THE County Hospital must “punch above its weight” if it is to keep its full range of services, says the chairman of Hereford Hospitals Trust.

Mark Curtis believes the recession will hit the NHS hard next year and, if the hospital got its finances right this year, success would follow in 2010/11. But, he warned, the opposite is also true.

“If we get 2009/10 wrong, there will be a real possibility the County Hospital will be changed significantly to make itself financially viable – services and jobs would be lost,” said Mr Curtis.

His remarks introduce a proposed business plan being considered by the trust board this week. He said 500 hospital staff had contributed to the plan to decide what could be achieved over the next five years.

He said the trust could miss last year’s financial target by £550,000 and now is the time to sort out the finances.

Mr Curtis believes the hospital could improve quality while reducing costs. Projects are being put in place to redesign the way elective and emergency patients “flow”

through the hospital.

This includes increasing theatre throughput and improving discharge processes, making better use of the new hospital as well as older parts owned by the trust, getting better value from suppliers and reducing overheads.

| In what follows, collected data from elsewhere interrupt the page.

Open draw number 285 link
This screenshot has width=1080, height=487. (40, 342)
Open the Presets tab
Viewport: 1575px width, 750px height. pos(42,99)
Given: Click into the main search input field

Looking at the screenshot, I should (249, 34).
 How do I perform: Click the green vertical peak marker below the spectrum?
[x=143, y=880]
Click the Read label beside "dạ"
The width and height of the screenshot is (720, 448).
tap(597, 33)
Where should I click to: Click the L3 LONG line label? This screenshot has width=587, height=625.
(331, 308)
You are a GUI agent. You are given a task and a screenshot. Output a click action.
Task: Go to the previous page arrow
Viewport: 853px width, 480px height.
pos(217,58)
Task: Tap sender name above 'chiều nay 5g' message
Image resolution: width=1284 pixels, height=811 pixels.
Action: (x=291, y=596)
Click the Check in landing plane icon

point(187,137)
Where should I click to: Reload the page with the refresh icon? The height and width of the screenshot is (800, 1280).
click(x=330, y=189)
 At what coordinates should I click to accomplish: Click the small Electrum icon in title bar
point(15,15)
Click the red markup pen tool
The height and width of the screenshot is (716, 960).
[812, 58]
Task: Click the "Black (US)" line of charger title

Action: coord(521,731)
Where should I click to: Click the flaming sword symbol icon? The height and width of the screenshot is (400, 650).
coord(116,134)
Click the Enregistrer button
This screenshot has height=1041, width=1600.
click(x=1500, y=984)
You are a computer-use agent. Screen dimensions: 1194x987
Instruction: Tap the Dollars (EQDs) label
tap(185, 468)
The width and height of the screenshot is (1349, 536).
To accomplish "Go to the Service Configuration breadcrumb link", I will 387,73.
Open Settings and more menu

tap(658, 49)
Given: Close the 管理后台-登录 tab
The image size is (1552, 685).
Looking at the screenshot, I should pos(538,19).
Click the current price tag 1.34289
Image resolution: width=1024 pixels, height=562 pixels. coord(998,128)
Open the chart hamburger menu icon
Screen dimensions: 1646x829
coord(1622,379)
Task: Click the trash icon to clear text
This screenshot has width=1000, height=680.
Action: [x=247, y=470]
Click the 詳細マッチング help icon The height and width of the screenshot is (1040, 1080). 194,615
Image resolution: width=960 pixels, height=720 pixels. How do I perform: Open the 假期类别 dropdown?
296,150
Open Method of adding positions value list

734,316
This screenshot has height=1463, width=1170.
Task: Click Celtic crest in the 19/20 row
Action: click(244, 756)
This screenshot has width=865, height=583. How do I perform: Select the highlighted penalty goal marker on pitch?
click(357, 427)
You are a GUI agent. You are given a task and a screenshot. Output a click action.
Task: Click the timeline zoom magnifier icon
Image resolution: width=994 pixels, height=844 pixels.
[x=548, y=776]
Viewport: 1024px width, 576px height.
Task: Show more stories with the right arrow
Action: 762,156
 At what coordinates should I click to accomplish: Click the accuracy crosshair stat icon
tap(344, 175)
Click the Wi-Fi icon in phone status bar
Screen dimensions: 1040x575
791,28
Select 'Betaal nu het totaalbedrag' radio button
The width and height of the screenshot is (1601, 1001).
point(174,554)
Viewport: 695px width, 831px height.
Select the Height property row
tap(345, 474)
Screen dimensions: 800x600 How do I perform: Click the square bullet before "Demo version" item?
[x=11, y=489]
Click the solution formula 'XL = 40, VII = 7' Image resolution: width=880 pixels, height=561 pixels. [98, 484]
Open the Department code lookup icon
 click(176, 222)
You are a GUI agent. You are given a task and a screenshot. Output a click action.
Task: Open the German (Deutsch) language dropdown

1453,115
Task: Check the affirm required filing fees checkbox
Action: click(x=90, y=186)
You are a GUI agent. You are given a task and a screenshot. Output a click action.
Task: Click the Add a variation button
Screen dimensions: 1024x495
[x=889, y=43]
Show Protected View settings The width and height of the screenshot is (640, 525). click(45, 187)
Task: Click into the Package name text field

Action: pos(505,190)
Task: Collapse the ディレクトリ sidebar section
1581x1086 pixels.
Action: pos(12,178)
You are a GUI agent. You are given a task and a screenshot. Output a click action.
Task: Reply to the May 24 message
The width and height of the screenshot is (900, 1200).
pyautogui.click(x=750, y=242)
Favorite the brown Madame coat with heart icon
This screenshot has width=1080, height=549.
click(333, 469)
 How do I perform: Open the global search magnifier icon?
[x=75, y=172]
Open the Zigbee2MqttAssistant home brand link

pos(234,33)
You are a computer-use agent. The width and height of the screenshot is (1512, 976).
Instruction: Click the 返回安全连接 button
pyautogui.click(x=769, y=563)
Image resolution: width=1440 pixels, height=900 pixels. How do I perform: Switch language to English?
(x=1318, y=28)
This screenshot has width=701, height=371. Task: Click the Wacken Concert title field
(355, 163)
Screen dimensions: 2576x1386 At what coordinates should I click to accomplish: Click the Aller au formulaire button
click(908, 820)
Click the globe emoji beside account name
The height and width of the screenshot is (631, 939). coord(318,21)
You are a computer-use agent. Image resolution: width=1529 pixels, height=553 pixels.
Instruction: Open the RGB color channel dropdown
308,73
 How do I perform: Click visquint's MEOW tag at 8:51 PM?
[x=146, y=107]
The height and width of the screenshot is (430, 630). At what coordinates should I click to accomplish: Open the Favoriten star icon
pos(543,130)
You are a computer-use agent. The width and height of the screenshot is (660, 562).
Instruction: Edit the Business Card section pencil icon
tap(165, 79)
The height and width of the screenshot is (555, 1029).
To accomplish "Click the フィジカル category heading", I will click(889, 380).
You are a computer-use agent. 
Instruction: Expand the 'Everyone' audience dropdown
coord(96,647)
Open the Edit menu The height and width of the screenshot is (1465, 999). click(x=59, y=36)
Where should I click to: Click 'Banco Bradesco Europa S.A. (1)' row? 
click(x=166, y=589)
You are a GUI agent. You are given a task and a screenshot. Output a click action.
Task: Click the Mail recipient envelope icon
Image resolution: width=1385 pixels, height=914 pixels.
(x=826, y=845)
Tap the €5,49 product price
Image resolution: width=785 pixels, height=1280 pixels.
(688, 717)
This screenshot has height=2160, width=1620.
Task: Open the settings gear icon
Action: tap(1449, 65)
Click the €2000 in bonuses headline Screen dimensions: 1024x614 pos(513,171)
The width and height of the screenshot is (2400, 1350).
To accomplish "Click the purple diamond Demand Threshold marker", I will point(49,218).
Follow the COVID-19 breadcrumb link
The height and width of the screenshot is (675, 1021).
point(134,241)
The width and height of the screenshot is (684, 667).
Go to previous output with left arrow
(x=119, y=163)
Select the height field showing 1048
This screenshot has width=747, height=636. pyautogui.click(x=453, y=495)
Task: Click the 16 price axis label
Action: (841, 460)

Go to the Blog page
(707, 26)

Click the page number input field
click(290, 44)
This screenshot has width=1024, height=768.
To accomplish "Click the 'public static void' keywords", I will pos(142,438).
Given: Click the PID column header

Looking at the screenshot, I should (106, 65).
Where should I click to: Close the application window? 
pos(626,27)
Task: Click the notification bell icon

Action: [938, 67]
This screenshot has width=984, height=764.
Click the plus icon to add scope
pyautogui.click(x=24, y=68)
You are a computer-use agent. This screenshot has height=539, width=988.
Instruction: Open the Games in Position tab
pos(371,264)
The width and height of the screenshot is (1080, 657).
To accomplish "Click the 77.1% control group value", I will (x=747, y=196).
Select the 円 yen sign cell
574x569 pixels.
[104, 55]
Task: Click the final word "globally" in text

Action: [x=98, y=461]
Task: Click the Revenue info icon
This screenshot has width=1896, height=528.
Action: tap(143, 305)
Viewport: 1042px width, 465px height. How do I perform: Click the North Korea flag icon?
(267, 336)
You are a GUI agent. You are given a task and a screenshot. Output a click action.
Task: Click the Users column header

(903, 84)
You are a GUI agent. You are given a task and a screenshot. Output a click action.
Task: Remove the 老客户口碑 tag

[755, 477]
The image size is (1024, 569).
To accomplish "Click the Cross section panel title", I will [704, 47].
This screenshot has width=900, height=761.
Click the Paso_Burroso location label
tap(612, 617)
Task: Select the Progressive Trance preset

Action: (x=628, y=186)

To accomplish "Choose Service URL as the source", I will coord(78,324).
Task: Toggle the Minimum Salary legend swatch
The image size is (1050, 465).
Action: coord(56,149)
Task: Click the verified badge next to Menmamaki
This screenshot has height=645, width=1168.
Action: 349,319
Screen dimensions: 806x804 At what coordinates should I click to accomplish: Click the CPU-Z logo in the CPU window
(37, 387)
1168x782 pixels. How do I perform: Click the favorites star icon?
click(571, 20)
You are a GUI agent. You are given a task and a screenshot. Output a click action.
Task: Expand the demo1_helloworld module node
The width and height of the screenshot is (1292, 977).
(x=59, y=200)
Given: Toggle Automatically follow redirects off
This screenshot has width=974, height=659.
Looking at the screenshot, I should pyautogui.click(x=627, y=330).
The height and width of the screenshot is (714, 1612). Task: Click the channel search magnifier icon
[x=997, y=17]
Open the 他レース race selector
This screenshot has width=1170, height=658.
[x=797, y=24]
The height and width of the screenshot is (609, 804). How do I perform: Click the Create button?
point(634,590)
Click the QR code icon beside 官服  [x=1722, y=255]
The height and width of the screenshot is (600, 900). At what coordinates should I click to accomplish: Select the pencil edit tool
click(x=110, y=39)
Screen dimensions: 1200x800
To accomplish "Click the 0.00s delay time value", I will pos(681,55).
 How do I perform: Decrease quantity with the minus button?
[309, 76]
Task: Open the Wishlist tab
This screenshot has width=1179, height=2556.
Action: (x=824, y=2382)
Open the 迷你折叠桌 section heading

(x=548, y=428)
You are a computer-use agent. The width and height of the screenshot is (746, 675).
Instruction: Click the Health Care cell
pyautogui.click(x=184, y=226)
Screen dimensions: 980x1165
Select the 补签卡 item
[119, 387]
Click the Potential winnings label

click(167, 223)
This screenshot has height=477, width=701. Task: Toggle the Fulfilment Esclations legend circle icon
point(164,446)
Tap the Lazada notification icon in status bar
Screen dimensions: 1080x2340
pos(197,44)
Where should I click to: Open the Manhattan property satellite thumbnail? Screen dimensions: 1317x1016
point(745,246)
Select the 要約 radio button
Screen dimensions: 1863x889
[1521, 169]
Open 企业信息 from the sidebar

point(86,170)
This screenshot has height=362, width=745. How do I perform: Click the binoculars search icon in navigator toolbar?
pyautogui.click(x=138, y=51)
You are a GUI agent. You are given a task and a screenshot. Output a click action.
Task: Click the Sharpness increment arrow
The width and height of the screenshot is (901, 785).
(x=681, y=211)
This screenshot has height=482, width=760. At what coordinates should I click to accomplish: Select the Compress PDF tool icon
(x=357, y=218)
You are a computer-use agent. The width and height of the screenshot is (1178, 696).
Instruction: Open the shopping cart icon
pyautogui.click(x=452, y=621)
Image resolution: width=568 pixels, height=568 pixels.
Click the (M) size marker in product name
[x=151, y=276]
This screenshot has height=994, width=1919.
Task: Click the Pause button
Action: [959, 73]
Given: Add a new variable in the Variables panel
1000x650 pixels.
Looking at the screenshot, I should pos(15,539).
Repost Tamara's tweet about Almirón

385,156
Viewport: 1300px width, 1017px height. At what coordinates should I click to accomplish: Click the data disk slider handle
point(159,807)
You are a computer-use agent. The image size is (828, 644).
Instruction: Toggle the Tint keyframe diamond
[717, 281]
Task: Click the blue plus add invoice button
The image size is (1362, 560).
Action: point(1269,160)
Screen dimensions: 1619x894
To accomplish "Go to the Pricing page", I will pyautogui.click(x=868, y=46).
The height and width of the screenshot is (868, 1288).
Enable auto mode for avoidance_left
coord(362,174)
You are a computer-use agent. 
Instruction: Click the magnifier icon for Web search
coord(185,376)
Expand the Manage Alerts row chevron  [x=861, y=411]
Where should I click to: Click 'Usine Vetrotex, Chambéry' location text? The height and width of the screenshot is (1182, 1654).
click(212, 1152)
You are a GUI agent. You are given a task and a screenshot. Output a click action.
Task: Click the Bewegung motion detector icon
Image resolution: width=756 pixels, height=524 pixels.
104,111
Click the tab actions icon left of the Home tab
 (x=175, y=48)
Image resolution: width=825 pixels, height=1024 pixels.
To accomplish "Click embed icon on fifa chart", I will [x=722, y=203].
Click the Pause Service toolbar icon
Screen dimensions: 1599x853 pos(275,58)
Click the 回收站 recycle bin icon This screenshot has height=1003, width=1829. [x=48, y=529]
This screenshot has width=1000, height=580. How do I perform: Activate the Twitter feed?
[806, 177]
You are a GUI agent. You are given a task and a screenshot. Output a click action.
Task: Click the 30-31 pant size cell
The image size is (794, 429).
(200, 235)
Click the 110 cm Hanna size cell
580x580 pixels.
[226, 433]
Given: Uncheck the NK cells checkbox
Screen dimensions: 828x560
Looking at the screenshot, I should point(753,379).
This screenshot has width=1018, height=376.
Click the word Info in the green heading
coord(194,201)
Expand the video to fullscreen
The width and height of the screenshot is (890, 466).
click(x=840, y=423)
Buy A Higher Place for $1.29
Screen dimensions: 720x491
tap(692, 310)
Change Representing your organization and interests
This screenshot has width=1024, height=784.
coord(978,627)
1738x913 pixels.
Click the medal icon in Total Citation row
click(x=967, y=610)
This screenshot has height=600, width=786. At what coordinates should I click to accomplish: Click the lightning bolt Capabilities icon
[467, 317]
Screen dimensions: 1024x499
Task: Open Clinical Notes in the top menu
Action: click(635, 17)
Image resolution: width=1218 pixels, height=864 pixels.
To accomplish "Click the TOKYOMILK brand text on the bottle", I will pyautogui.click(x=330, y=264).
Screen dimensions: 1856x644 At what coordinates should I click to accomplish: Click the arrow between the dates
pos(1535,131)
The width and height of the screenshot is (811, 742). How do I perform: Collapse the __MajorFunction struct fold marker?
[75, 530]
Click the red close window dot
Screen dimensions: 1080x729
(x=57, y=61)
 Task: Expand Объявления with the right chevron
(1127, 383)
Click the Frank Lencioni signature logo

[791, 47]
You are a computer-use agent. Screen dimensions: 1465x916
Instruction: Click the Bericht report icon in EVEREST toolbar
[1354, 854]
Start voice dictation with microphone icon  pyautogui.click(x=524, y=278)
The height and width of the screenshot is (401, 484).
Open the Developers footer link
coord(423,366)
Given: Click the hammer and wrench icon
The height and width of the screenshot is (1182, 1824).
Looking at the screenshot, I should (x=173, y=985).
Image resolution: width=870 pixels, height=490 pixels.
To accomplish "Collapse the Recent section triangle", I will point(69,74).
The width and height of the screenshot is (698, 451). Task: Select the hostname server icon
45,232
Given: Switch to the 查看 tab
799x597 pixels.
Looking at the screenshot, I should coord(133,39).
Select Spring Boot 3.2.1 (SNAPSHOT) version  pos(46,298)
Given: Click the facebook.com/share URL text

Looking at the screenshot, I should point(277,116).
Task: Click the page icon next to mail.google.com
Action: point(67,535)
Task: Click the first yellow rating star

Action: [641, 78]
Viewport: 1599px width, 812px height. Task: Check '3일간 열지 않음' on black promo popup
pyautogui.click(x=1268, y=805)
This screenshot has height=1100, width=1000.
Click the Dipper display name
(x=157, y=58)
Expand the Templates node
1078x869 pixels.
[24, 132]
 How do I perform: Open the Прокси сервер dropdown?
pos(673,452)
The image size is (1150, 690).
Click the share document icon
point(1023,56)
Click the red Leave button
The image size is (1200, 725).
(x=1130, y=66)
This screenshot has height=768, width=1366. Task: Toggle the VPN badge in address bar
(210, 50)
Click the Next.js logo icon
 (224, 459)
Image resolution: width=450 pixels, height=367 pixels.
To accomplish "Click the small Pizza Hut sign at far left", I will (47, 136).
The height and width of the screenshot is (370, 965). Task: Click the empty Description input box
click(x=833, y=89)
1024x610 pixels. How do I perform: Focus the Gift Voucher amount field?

“None of these will be easy.

Reducing our overheads will present difficulties for the whole organisation and very real pain for some members of staff,” said Mr Curtis.

But there was no alternative.

The Governement explicitly required NHS hospitals to operate as a business, added Mr Curtis.

“The days we could argue Hereford is different and hope our size and rural geography would provide us with a dispensation from the effects of changes in other parts of the NHS in England are over,” he said. “It is no secret that keeping the full range of district general hospital services in Hereford requires the County Hospital to ‘punch above its weight’.”

He concluded it was in the hospital’s own hands to make a success of the coming year and staff were equal to the very best the NHS had to offer.

“The board is looking to the chief executive, executive management team and business units to enable and support staff,” he said.